Na contemporaneidade, o acesso à jurisdição lança como novo desafio jurídico a efetivação das tutelas de prevenção e precaução, a fim de conferir eficácia ao marco normativo posto pelos princípios constitucionais, na senda aberta por Dworkin80 ao demonstrar a importância de levar os direitos a sério para preservar a vida em sociedade.

6.2. As diferentes fases

Em obra clássica sobre o tema, Mauro Cappelletti81 explicou que o acesso à justiça passou por momentos distintos.

O primeiro considerava ser preciso abrir caminhos aos menos favorecidos, para que pudessem obter tutela jurisdicional nos casos de lesão, já que não dispunham de condições para a realização concreta dos seus direitos. Na Justiça Comum, surgem as defensorias públicas e as leis que garantem assistência judiciária gratuita. Na Justiça do Trabalho, que já albergava o jus postulandi e a assistencia sindical, ampliam-se as possibilidades de substituição processual.

O segundo, marcado pela intensificação da urbanização e do desenvolvimento das grandes cidades, vem desnudar a existência de interesses difusos e transindividuais homogêneos, evidenciando a importância da tutela jurisdicional para que se revestissem de eficácia, evitando que fossem deixados à margem do sistema.

O terceiro deixa de tratar o processo como fim em si mesmo para considerá-lo instrumento de efetivação do direito material, revelando que mais importante do que resolver uma lide é solucionar o próprio conflito, mediante pacificação com justiça.
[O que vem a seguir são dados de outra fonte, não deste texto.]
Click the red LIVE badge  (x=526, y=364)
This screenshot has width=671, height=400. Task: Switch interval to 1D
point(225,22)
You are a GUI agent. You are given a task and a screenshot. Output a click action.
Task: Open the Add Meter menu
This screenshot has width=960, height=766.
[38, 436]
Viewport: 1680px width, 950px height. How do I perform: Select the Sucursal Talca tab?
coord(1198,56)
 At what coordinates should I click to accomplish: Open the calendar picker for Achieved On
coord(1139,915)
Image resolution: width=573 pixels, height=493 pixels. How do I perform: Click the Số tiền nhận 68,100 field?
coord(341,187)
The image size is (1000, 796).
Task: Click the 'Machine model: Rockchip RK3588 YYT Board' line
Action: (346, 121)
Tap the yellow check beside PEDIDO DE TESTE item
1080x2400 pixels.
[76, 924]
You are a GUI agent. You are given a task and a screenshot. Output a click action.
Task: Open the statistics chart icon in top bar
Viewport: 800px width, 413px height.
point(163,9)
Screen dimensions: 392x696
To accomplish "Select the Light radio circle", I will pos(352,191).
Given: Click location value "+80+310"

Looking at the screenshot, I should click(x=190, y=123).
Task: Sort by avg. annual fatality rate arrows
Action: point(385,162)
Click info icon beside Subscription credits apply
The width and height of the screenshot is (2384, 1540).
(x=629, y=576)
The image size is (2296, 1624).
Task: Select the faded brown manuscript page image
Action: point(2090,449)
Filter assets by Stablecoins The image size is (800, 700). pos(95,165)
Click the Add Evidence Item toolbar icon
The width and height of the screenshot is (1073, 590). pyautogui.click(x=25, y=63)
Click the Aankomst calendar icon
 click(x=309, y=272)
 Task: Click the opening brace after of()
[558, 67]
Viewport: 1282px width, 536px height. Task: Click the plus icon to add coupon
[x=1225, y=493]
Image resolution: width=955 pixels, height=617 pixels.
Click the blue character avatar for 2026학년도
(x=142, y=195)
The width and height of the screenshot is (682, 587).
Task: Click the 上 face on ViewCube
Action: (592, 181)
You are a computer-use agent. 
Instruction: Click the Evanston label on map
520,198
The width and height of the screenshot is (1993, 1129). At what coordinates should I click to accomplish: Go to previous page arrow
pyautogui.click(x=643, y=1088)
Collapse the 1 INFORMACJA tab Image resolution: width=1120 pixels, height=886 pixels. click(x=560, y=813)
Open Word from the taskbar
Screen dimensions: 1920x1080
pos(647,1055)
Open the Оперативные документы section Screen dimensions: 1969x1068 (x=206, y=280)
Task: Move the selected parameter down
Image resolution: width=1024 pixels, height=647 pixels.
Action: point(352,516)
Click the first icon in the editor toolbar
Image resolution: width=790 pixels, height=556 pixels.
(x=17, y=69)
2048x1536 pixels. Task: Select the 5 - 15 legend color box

Cândido Rangel Dinamarco82 acentuou esta diretriz ao tratar dos escopos do processo, relacionando-os à ideia de justiça e ressaltando que sua utilidade só pode ser medida e avaliada quando claramente delineados quais os fins propostos e se são atingidos ou não. Tal se dá porque "não basta alargar o âmbito de pessoas e causas capazes de ingressar em juízo, sendo também indispensável aprimorar internamente a ordem processual, habilitando-a a oferecer resultados úteis e satisfatórios aos que se valem do processo".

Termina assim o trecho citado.